Loyal is a town in Kingfisher County, Oklahoma, United States. As of the 2020 census, Loyal had a population of 71.
==History==
A large share of the early settlers being natives of Germany, the original name of the settlement was "Kiel", after the city in northern Germany. In 1917 following American entry into World War I, the name was changed to "Loyal" due to rampant anti-German sentiment. Some direct descendants of Johann Sebastian Bach lived in Loyal, through his eldest son Wilhelm Friedemann Bach and his illegitimate grandchild. The street Friedemann Avenue is named after this family.

==Geography==
Loyal is located in western Kingfisher County 18 mi northwest of Kingfisher, the county seat.

According to the United States Census Bureau, the town has a total area of 0.21 km2, all land. The town sits next to Cooper Creek, an east-flowing tributary of the Cimarron River.

==Demographics==

Historical population
| Census | Pop. | Note | %± |
| 1940 | 177 |  | — |
| 1950 | 125 |  | −29.4% |
| 1960 | 87 |  | −30.4% |
| 1970 | 107 |  | 23.0% |
| 1980 | 112 |  | 4.7% |
| 1990 | 76 |  | −32.1% |
| 2000 | 81 |  | 6.6% |
| 2010 | 79 |  | −2.5% |
| 2020 | 71 |  | −10.1% |
U.S. Decennial Census

===2020 census===

As of the 2020 census, Loyal had a population of 71. The median age was 43.5 years. 22.5% of residents were under the age of 18 and 23.9% of residents were 65 years of age or older. For every 100 females there were 129.0 males, and for every 100 females age 18 and over there were 120.0 males age 18 and over.

0.0% of residents lived in urban areas, while 100.0% lived in rural areas.

There were 35 households in Loyal, of which 45.7% had children under the age of 18 living in them. Of all households, 57.1% were married-couple households, 8.6% were households with a male householder and no spouse or partner present, and 20.0% were households with a female householder and no spouse or partner present. About 17.1% of all households were made up of individuals and 8.6% had someone living alone who was 65 years of age or older.

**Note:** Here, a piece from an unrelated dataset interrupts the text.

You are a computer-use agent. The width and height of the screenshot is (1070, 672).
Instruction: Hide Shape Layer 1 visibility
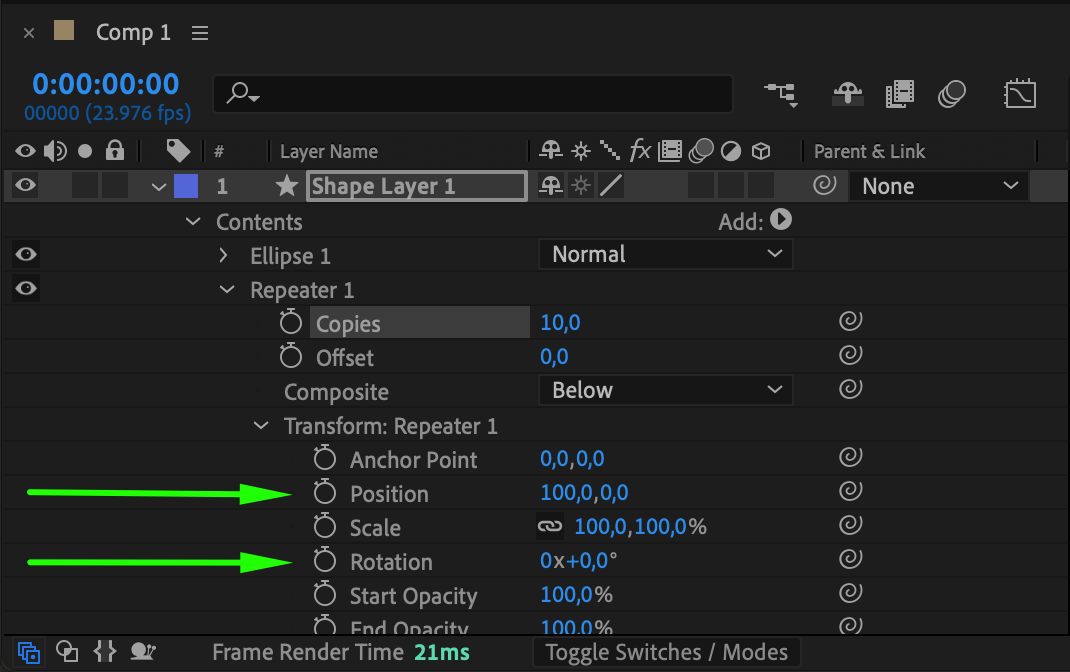click(25, 185)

There were 37 housing units, of which 5.4% were vacant. The homeowner vacancy rate was 4.0% and the rental vacancy rate was 0.0%.

Racial composition as of the 2020 census
| Race | Number | Percent |
|---|---|---|
| White | 47 | 66.2% |
| Black or African American | 3 | 4.2% |
| American Indian and Alaska Native | 5 | 7.0% |
| Asian | 0 | 0.0% |
| Native Hawaiian and Other Pacific Islander | 0 | 0.0% |
| Some other race | 6 | 8.5% |
| Two or more races | 10 | 14.1% |
| Hispanic or Latino (of any race) | 11 | 15.5% |

===2000 census===
As of the census of 2000, there were 81 people, 35 households, and 22 families residing in the town. The population density was 1,030.2 PD/sqmi. There were 43 housing units at an average density of 546.9 /sqmi. The racial makeup of the town was 81.48% White, 6.17% Native American, 9.88% from other races, and 2.47% from two or more races. Hispanic or Latino of any race were 9.88% of the population.

There were 35 households, out of which 31.4% had children under the age of 18 living with them, 45.7% were married couples living together, 14.3% had a female householder with no husband present, and 34.3% were non-families. 31.4% of all households were made up of individuals, and 11.4% had someone living alone who was 65 years of age or older. The average household size was 2.31 and the average family size was 2.65.

In the town, the population was spread out, with 28.4% under the age of 18, 4.9% from 18 to 24, 29.6% from 25 to 44, 28.4% from 45 to 64, and 8.6% who were 65 years of age or older. The median age was 38 years. For every 100 females, there were 72.3 males. For every 100 females age 18 and over, there were 81.3 males.

The median income for a household in the town was $18,750, and the median income for a family was $21,250. Males had a median income of $32,500 versus $20,625 for females. The per capita income for the town was $12,673. There were 38.1% of families and 34.2% of the population living below the poverty line, including 35.0% of under eighteens and none of those over 64.